WHAT YOU ARE ASKED TO DO: The records below are to be reproduced word for word.

BEGIN

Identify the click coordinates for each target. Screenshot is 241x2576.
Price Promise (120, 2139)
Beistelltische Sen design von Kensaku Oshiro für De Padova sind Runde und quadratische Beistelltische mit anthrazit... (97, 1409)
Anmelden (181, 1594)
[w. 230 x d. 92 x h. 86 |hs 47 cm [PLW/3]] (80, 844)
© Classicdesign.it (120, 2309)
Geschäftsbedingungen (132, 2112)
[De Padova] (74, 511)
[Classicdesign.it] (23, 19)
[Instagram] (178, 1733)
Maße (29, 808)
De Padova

END

EXERCISE ANSWER:
Identify the click coordinates for each target. Screenshot is 241x2576.
Price Promise (120, 2139)
Beistelltische Sen design von Kensaku Oshiro für De Padova sind Runde und quadratische Beistelltische mit anthrazit... (97, 1409)
Anmelden (181, 1594)
[w. 230 x d. 92 x h. 86 |hs 47 cm [PLW/3]] (80, 844)
© Classicdesign.it (120, 2309)
Geschäftsbedingungen (132, 2112)
[De Padova] (74, 511)
[Classicdesign.it] (23, 19)
[Instagram] (178, 1733)
Maße (29, 808)
De Padova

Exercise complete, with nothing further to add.